** WORK REQUEST **
Filter the entries, keeping every line with the string "computer".

** DATA PROVIDED **
⁂

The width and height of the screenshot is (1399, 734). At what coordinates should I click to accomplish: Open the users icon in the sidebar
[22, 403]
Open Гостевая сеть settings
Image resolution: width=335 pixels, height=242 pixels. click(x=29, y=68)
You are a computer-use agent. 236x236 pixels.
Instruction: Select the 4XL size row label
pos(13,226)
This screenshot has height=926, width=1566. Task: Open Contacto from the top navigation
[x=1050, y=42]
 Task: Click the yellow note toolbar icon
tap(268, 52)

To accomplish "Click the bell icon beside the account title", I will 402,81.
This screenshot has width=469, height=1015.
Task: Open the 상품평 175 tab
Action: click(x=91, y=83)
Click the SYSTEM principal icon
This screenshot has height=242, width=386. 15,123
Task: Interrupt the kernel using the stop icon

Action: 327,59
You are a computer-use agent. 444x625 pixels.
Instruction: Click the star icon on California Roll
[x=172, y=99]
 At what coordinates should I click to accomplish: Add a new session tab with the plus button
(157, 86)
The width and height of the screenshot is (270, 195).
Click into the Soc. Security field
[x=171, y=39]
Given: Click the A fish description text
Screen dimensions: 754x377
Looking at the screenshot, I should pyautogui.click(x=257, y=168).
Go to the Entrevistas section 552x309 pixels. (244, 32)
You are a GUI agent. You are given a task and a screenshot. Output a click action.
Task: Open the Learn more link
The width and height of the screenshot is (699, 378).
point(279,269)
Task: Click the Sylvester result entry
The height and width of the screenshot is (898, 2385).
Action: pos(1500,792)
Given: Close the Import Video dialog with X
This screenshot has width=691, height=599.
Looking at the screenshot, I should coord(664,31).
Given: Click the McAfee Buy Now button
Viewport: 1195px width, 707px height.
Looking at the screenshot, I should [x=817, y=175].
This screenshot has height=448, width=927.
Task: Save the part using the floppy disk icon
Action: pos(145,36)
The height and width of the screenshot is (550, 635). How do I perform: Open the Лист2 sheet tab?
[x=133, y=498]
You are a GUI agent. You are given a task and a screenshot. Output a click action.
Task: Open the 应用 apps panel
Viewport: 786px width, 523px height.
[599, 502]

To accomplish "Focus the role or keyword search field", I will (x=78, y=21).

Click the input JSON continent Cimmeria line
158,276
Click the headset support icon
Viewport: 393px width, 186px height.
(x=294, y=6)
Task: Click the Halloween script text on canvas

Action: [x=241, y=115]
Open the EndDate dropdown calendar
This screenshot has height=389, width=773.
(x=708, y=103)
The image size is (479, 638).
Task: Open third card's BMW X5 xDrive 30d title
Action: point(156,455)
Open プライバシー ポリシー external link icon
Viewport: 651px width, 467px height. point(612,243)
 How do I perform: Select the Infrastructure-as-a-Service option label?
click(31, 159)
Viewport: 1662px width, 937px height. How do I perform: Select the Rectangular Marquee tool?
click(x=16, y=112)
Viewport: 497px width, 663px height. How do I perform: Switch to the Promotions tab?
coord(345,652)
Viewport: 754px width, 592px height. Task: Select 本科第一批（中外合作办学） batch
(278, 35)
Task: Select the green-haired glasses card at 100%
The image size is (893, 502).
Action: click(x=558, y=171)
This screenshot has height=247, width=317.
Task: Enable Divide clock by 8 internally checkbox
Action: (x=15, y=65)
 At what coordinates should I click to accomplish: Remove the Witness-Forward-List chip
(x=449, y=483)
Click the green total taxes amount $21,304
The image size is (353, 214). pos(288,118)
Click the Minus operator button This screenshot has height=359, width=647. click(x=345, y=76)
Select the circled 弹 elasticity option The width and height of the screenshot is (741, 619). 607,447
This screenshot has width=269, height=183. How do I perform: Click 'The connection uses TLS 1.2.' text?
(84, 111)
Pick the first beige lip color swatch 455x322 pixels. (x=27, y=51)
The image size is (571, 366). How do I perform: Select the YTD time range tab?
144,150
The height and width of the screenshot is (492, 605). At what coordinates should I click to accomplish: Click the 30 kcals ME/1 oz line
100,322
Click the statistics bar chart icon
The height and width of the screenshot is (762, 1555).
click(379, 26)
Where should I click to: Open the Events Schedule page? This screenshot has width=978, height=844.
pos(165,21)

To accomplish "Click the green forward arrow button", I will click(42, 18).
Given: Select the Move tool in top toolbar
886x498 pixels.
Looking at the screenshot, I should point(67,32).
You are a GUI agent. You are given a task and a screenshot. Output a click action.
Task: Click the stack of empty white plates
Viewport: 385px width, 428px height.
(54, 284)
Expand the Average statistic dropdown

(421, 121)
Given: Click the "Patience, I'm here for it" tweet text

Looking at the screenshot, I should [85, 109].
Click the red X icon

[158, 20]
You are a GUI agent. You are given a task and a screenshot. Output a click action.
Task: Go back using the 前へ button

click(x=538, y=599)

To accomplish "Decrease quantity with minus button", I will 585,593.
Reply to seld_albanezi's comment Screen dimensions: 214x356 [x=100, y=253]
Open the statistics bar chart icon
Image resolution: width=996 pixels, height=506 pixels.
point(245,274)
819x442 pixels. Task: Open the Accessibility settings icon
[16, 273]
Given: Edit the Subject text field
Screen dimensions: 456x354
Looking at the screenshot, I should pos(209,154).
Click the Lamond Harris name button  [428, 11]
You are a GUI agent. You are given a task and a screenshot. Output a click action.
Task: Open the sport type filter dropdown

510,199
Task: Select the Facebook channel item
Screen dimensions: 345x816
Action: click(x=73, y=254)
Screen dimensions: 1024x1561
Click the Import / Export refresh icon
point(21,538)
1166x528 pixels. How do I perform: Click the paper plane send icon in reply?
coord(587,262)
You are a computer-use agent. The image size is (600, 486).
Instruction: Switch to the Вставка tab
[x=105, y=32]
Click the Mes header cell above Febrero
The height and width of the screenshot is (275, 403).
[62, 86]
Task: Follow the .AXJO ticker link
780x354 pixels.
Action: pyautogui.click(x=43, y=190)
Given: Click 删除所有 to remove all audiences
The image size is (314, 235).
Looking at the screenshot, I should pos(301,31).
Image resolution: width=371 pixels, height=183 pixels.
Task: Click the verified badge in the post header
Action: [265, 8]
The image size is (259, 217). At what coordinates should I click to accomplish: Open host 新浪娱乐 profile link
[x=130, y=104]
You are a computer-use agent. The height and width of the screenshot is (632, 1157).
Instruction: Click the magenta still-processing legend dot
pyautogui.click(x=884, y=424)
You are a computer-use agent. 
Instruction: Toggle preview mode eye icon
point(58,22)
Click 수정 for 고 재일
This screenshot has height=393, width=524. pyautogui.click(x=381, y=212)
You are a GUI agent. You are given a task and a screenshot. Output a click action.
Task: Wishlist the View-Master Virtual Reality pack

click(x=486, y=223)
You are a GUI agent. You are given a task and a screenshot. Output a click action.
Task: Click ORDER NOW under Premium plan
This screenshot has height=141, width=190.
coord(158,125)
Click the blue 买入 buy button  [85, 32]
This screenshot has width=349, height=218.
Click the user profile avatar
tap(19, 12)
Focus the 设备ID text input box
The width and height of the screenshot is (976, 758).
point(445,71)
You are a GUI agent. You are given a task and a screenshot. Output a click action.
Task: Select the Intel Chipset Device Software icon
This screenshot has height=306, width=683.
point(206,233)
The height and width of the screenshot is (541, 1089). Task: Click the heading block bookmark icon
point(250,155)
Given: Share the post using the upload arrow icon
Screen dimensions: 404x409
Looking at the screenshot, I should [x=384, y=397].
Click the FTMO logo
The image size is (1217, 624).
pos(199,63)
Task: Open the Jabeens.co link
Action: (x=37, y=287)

⁂

** RESPONSE FOR THIS EXERCISE **
You are a computer-use agent. 236x236 pixels.
You are a computer-use agent. 444x625 pixels.
You are a computer-use agent. The image size is (600, 486).
You are a computer-use agent. The height and width of the screenshot is (632, 1157).
You are a computer-use agent. 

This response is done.